Ion implanters include a source chamber in which gasses containing the desired atomic species are introduced and ionized. The ions are extracted from the source chamber in a beam by electromagnetic acceleration. The extracted ion beam then passes through an analyzing magnet that diverts ions selected by atomic mass from the extracted beam and redirects the selected ions on a second beam path. The ions in the second beam path are then accelerated towards a semiconductor substrate.
Some ion implanters include a shutter for controllably blocking the selected ions and additional discrimination of unwanted ions. The shutter serves to stop implantation when the semiconductor substrate has received a desired dose, and so is important for dose control. Unfortunately, conventional shutter structures allow a significant beam current leakage of selected ions to escape beyond the shutter even when the shutter is in an ion-blocking position.

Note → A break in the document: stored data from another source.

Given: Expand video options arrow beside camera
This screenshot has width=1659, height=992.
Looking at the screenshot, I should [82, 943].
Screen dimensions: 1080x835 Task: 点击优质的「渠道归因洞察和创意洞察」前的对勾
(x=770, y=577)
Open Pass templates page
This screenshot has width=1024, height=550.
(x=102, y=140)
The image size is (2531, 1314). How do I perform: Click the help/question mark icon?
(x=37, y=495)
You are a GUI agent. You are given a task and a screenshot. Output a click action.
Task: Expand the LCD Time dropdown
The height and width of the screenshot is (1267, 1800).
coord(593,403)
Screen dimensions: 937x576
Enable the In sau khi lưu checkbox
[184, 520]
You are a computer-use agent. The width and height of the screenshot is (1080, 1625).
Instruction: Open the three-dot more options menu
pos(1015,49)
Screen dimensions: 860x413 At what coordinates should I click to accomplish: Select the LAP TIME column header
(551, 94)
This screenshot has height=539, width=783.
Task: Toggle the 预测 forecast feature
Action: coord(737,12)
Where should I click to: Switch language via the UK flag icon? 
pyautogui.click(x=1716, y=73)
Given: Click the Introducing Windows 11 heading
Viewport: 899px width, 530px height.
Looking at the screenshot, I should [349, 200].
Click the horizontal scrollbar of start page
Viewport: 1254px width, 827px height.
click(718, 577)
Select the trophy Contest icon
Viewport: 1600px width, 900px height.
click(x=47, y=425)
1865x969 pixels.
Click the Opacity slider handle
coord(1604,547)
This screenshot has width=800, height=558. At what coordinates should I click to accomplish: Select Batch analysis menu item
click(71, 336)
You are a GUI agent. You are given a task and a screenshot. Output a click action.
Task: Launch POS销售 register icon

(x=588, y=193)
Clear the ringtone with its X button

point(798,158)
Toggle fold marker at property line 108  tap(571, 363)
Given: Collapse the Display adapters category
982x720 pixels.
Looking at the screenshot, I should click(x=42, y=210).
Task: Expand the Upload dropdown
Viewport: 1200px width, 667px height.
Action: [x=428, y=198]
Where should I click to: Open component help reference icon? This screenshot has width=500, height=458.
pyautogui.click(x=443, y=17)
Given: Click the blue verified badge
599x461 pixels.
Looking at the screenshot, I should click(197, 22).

Until recently, it was difficult to accurately measure this low level beam current leakage, and so manufacturers were not aware of its existence or significance. Shutter leakage causes significant dose variation. Moreover, even when the shutter is open, the desired ion beam current varies significantly due to beam current leakage past conventional aperture-shutter assemblies. A measure of this variation is referred to as beam stability. Beam stability also affects dose uniformity in the semiconductor wafer.
What is needed is a resolving beam shutter with significantly reduced leakage that provides improved beam stability and dose control for ion implantation.